What are the lines below, starting at the line containing "Task: Click the 'Garantie 70k€' cell" and ending at the line containing "1280x720 pixels. At"? Write them out exactly, ends included, without pictures.

### Available data

□ □ □

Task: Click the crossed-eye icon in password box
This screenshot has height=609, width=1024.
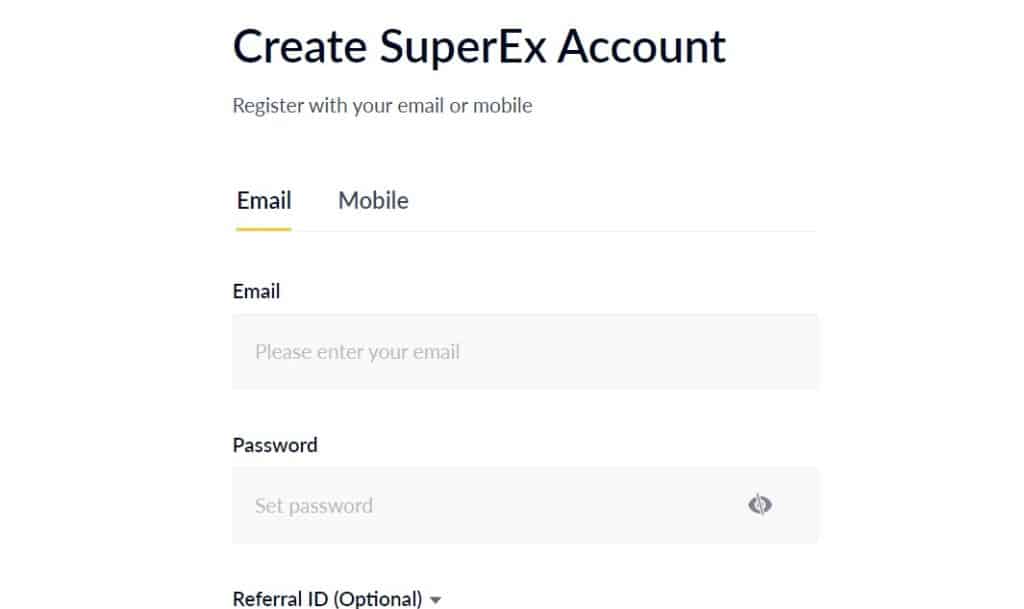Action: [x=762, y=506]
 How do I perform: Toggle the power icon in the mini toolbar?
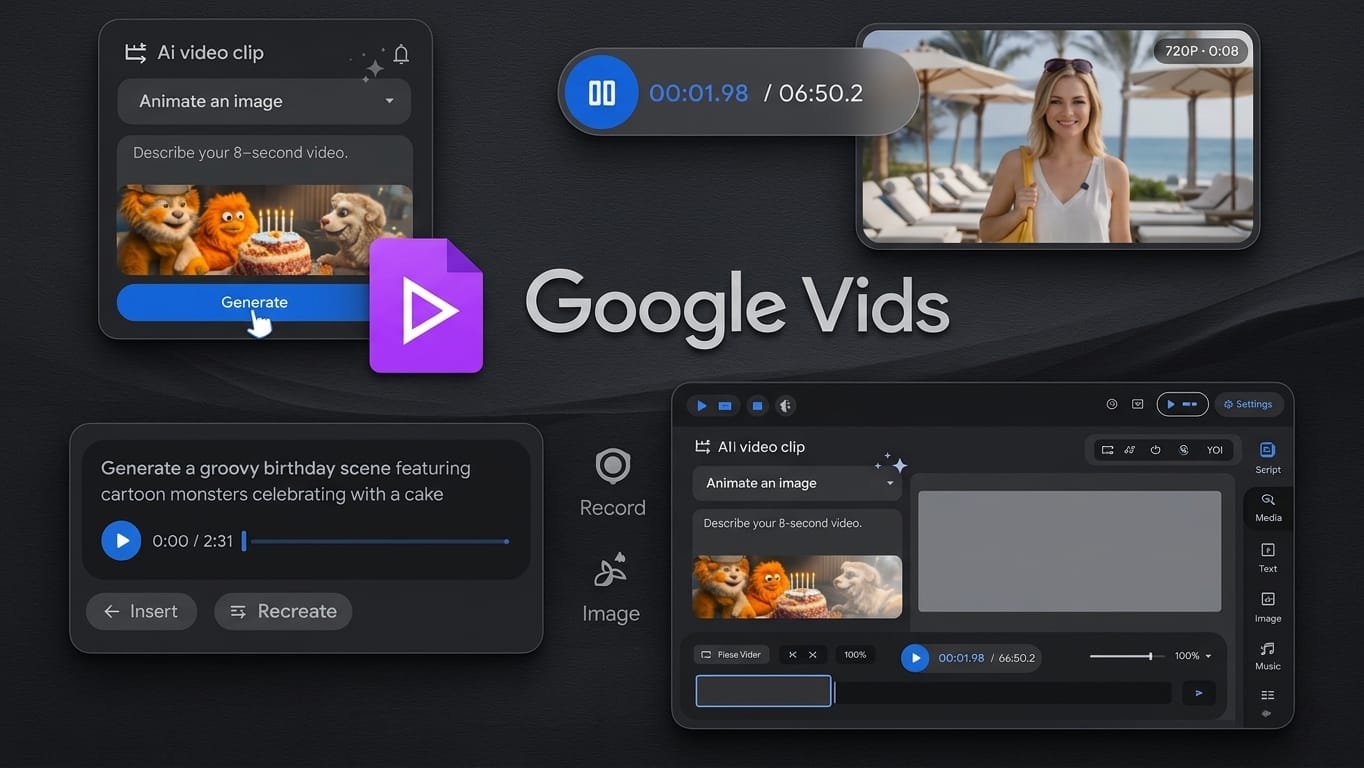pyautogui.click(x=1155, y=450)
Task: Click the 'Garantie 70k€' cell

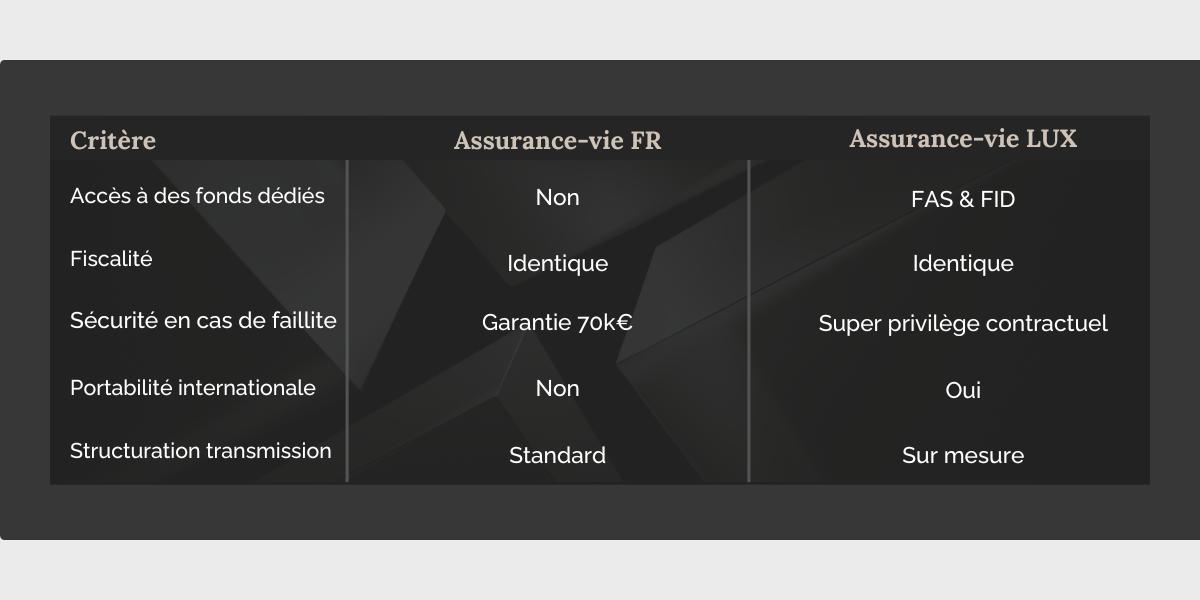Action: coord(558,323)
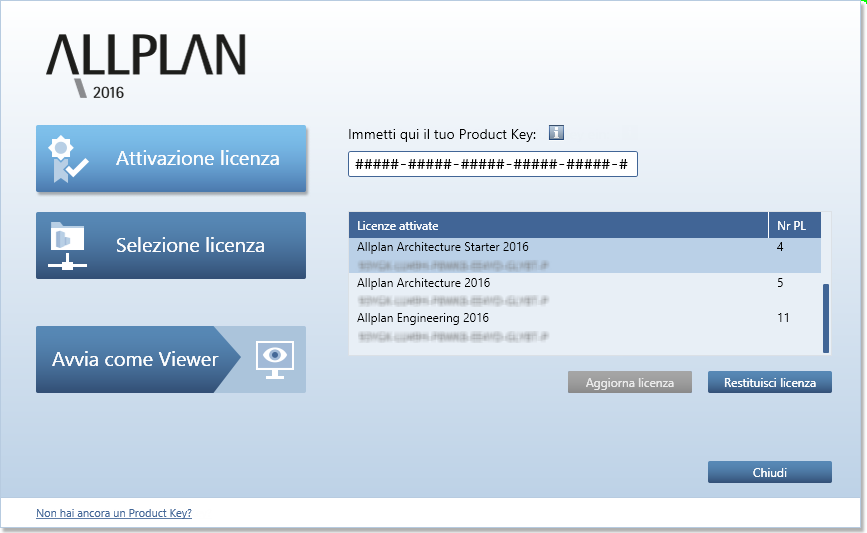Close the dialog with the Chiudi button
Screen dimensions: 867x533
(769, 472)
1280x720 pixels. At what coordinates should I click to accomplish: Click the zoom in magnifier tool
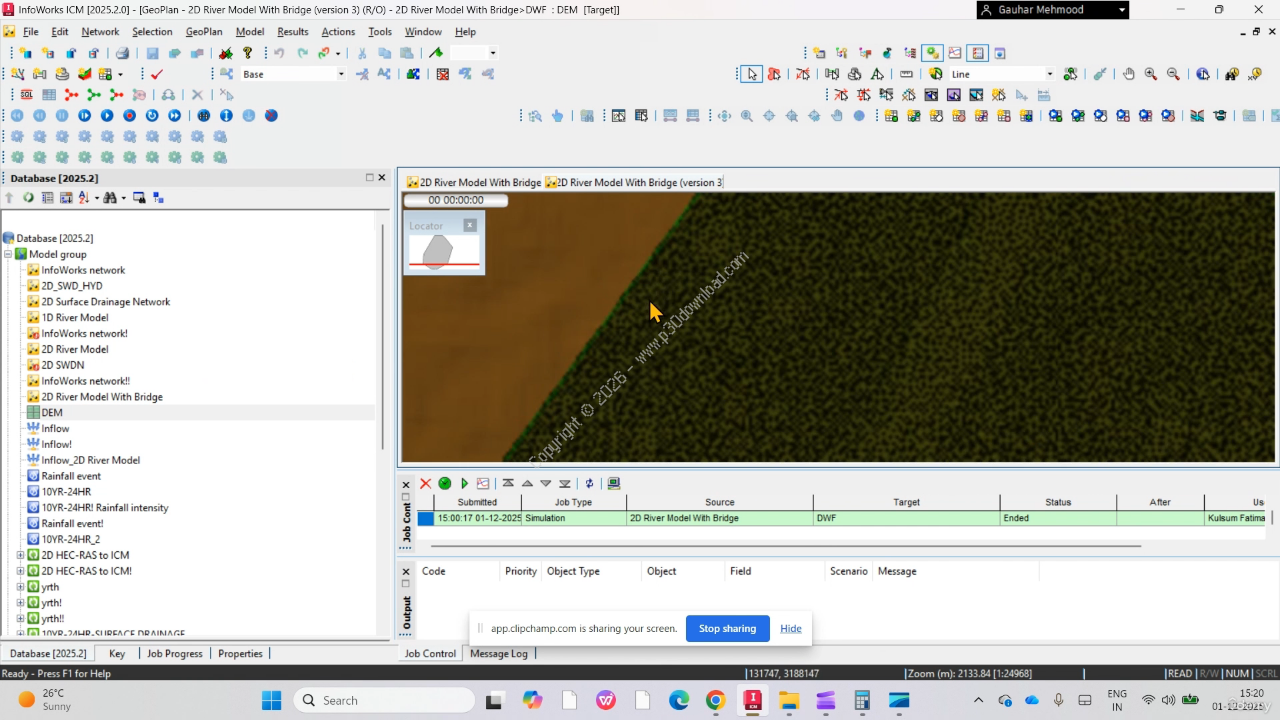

□ □ □

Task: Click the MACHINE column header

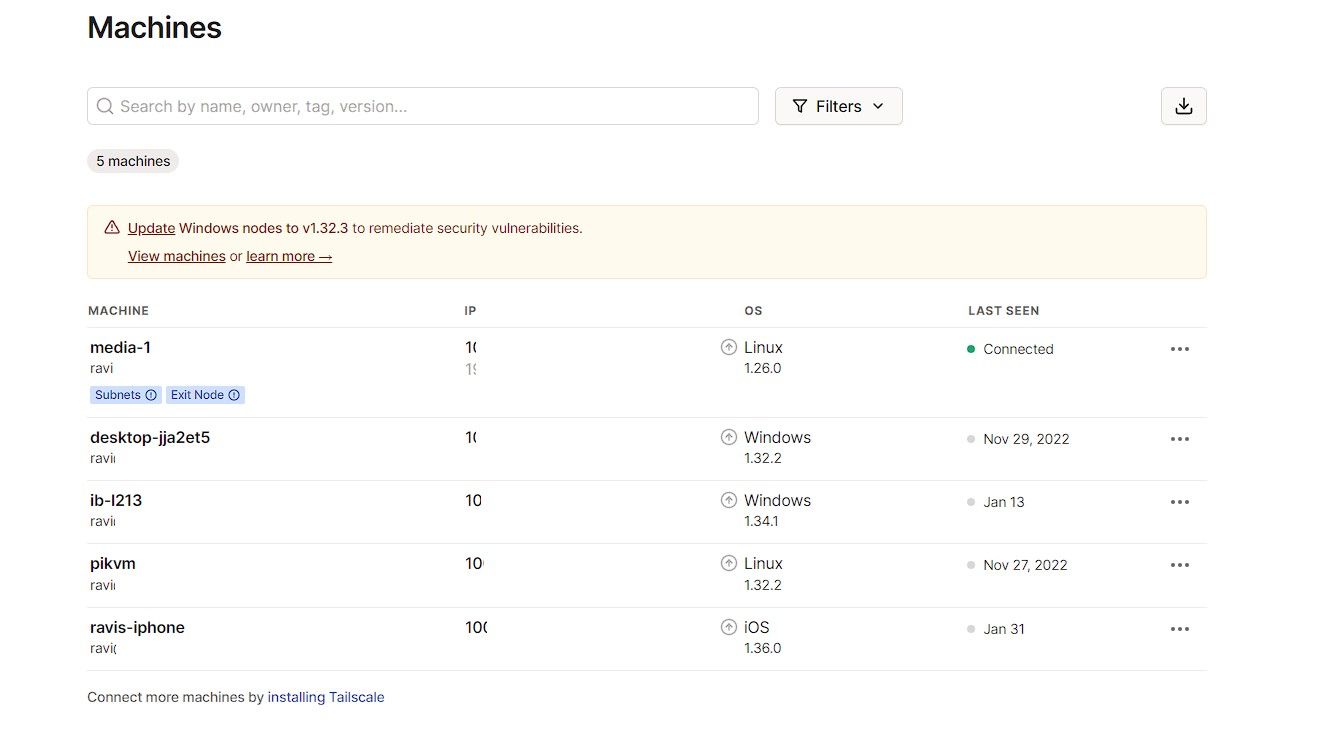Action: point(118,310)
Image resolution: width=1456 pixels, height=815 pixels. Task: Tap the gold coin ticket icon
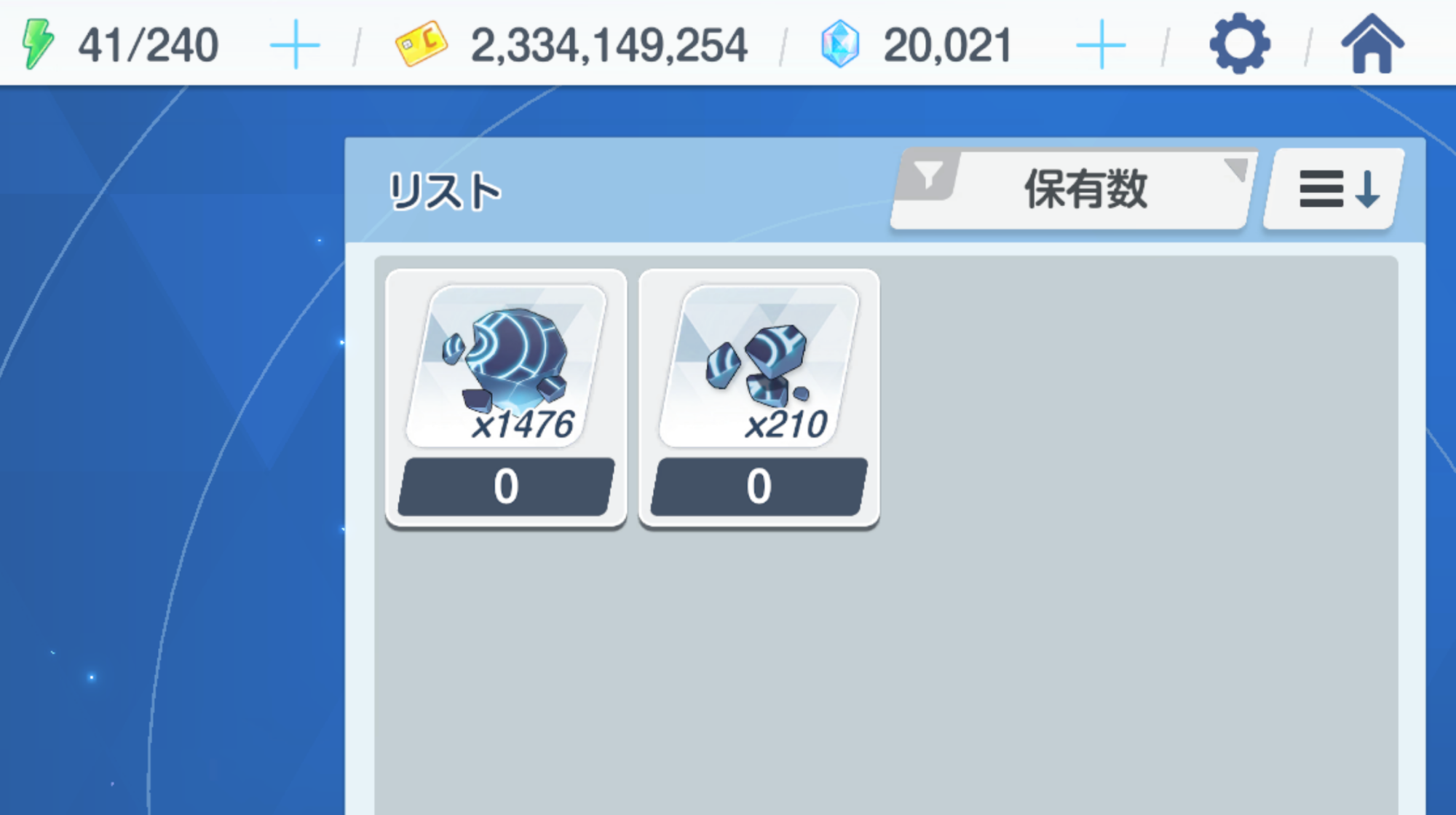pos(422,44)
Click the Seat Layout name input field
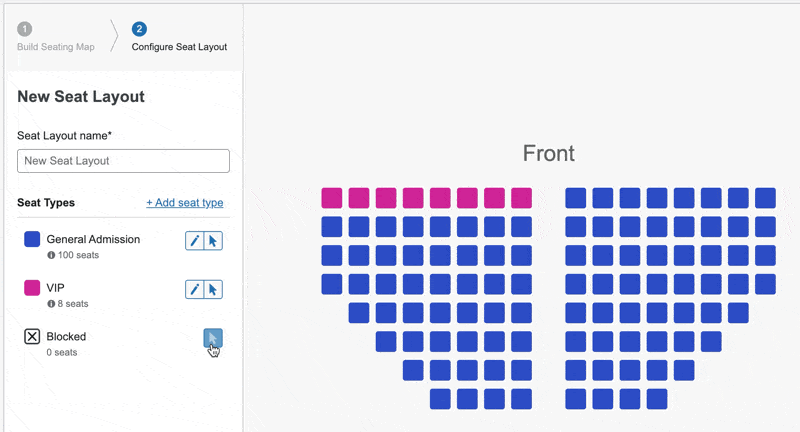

□ □ □

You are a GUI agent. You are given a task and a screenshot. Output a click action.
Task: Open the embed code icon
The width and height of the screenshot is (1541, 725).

□ □ □

### Solution to the exercise
Task: Click the 'Garantie 70k€' cell

Action: coord(558,323)
Close the dialog with the Chiudi button
Screen dimensions: 867x533
(769, 472)
1280x720 pixels. At what coordinates should I click to accomplish: Click the zoom in magnifier tool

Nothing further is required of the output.